DNA code seems to have multiple layers of information, from molecular tags. Much of the information outside of the DNA is called the epigenome.
While genes and epigenomes are interesting, there is evidence that DNA itself, the four letters that make up the DNA (A, T, C, and G), contain at least two layers of information. One that directs the sequence of the amino acids to make protein. The other helps regulate where types of molecular machines can copy the code to make RNA, an intermediate between DNA and protein. This is a regulatory function. These instructions are found many places on the DNA code. However, some of it is found coded right with the genes, in the same sequences that code for protein!
The sequence of the DNA is “nonrandom”. This means that these genes are highly specified. They need to be, they are carrying at least two layers of information on some genes. The writers of the below study state the following: “The information architecture of the received genetic code is optimized for superimposition of additional information.” This causes a simultaneous encoding of amino acids and regulatory information within exons, the parts of the gene that code for protein.

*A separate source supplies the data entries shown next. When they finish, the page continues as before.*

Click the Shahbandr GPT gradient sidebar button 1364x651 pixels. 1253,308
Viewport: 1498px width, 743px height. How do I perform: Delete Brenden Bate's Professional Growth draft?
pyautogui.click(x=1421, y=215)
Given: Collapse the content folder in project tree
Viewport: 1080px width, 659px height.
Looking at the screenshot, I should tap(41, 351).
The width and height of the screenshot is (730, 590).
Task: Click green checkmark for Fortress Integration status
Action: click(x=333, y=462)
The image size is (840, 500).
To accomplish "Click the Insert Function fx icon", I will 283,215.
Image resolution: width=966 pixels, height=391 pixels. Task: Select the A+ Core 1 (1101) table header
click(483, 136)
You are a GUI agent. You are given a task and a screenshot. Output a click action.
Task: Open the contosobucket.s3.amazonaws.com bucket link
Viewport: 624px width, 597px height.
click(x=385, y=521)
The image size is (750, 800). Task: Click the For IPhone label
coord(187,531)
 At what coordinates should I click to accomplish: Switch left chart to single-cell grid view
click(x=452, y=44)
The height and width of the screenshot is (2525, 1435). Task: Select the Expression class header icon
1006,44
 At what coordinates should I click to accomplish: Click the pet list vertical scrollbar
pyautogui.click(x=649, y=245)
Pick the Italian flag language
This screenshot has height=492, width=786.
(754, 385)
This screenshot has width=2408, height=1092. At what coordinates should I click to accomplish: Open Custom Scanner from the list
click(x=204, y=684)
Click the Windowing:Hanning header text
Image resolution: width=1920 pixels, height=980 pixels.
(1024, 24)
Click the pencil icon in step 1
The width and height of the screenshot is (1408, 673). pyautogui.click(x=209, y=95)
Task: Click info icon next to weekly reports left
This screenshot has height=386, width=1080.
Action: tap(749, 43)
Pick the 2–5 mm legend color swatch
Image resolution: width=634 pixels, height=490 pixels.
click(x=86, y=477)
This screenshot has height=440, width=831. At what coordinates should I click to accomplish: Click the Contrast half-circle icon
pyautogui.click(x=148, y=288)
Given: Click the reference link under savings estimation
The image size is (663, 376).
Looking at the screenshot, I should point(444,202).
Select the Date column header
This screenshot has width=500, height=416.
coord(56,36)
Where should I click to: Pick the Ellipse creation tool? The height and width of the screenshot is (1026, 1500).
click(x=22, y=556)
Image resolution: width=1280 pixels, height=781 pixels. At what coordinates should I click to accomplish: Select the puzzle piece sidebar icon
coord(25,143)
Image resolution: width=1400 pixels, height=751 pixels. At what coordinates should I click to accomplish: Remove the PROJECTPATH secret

We only see information come from a mind. In this case, we have two layers of information, in the same “text”. Think of reading a book. Now what if you turned the book and read it in another direction, ore even backwards. While doing this, the author has written more information that is with in the same text that you were just reading. You have a very compact book with couple layers of information. Just one layer of information points to a creator. However, given that we find at least two layers of information makes it even more stunning. Two layers makes it even more stunning and exponentially points to a mindful origin.
Stergachis, A. B. et al. 2013. Exonic Transcription Factor Binding Directs Codon Choice and Affects Protein Evolution. Science. 342 (6164): 1367-1372.